▶ [WORK TASK]: Reproduce the passage of the Museum of Making text that begins at the words "Rolls-Royce is one" and stops after the words "of these collections.".

▶ [EXTRACTED TEXT]:
===============

Rolls-Royce is one of a number of partners backing the Museum of Making
A spokesman for Derby train maker Bombardier said: “‘The green light from the Heritage Lottery Fund and Arts Council England is great news for the exciting Museum of Making project.
“Derby’s past and present has been about designing and making innovative technology. The project at the Silk Mill can help ensure its our future
The project once complete will reveal the whole building for the first time. It will celebrate Derby’s heritage as a city of makers through its internationally, regionally and locally significant collections and provide public access to all of these collections.
It will provide opportunities for local people to gain new skills and experiences and will aim to raise aspirations of future generations of innovators and makers.
The project will reveal the whole of the Silk Mill building for the first time
This is something absolutely crucial to a city like Derby. If we are to continue as a world-leading manufacturing city, we need to inspire our young people to carry on this proud tradition.
Wayne Hemingway is a leading British designer and co-founder of the National Festival of Making Life.
He said: “Making is part of Britain’s DNA. It’s a story told through the people and the buildings but, as with towns and cities in the UK, it’s a story that is at risk if our young people decide against manufacturing careers and our industries shift their focus abroad.
“Now is the time to inspire a new generation to see what is possible through invention, innovation, skills and risk taking – the making and remaking of real and useful things.
“The Museum of Making at Derby Silk Mill is the perfect vehicle to do this, both through the way it is being created via participatory approaches and by utilising unique assets such as the collections, stories, along with local knowledge and skills, to ensure it is relevant to people’s lives.”

===============

[Dataset entries]
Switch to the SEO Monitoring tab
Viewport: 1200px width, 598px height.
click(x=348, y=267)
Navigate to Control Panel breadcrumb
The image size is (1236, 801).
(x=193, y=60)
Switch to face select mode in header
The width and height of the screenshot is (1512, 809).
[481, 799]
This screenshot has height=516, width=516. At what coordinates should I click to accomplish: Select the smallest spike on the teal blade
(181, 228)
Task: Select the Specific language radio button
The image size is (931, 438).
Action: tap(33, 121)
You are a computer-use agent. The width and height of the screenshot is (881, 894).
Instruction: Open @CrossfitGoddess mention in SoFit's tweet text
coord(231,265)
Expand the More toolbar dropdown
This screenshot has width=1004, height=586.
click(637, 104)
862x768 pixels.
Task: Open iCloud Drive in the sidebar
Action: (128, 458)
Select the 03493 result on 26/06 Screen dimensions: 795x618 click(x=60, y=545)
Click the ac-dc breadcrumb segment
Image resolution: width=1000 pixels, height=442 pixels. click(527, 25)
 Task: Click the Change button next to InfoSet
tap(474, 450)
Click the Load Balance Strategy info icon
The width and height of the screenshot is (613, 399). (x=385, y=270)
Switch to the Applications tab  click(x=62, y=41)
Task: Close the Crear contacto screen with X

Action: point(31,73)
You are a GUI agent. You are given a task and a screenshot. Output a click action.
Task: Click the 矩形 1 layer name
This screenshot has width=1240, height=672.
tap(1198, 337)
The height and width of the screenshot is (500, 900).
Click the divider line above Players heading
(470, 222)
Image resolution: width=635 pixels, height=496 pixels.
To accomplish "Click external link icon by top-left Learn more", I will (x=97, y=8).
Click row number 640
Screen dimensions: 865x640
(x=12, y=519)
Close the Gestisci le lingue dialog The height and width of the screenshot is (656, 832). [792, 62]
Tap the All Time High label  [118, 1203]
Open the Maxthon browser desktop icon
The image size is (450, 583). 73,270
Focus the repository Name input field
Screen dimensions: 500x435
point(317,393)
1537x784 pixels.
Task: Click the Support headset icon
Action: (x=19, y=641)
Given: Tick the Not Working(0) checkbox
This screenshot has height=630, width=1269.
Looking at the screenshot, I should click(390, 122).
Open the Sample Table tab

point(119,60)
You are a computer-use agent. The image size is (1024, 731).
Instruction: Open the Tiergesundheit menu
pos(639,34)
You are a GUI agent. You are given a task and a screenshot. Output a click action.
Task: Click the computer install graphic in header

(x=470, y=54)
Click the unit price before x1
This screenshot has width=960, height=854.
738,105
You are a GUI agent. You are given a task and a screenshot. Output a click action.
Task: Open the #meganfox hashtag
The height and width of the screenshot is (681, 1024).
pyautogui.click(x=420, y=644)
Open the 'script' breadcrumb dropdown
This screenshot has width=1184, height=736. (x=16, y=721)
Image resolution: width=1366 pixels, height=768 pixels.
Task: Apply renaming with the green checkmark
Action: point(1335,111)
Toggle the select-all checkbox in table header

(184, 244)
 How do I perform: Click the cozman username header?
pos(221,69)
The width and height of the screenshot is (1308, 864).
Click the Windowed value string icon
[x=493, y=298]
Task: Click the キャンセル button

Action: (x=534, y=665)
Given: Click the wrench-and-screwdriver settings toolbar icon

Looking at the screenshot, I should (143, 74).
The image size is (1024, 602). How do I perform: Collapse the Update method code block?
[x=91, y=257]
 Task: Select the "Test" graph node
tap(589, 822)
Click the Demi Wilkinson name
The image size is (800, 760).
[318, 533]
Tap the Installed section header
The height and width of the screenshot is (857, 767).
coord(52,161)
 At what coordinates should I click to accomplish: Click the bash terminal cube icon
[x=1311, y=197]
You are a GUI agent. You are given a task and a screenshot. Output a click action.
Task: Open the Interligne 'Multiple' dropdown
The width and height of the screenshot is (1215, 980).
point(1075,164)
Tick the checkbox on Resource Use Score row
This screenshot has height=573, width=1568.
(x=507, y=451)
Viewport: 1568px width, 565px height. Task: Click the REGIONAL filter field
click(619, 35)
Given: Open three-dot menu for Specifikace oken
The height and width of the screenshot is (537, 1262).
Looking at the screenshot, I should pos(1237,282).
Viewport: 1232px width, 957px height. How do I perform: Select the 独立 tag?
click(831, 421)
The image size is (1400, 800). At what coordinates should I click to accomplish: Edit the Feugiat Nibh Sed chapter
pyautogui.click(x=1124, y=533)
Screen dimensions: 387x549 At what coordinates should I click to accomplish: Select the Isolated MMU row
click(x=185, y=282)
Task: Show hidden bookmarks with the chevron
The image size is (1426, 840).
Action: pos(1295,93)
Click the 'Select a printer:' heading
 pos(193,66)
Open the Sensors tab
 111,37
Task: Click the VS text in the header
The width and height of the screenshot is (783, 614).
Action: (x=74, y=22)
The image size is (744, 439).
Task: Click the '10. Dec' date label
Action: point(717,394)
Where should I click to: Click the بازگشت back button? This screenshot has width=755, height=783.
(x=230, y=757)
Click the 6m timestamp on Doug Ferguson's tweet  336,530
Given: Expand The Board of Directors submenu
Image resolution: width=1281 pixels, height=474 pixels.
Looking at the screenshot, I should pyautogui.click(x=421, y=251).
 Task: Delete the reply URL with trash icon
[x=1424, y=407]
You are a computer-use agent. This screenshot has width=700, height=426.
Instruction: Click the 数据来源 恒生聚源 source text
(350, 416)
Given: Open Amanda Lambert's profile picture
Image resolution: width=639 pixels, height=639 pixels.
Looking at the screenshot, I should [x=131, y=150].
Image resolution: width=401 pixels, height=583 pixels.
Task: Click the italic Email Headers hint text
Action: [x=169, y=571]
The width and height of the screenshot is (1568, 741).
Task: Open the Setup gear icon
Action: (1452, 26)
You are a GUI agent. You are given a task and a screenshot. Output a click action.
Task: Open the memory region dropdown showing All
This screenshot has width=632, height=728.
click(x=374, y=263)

===============

▶ [ANSWER BOX]:
Rolls-Royce is one of a number of partners backing the Museum of Making
A spokesman for Derby train maker Bombardier said: “‘The green light from the Heritage Lottery Fund and Arts Council England is great news for the exciting Museum of Making project.
“Derby’s past and present has been about designing and making innovative technology. The project at the Silk Mill can help ensure its our future
The project once complete will reveal the whole building for the first time. It will celebrate Derby’s heritage as a city of makers through its internationally, regionally and locally significant collections and provide public access to all of these collections.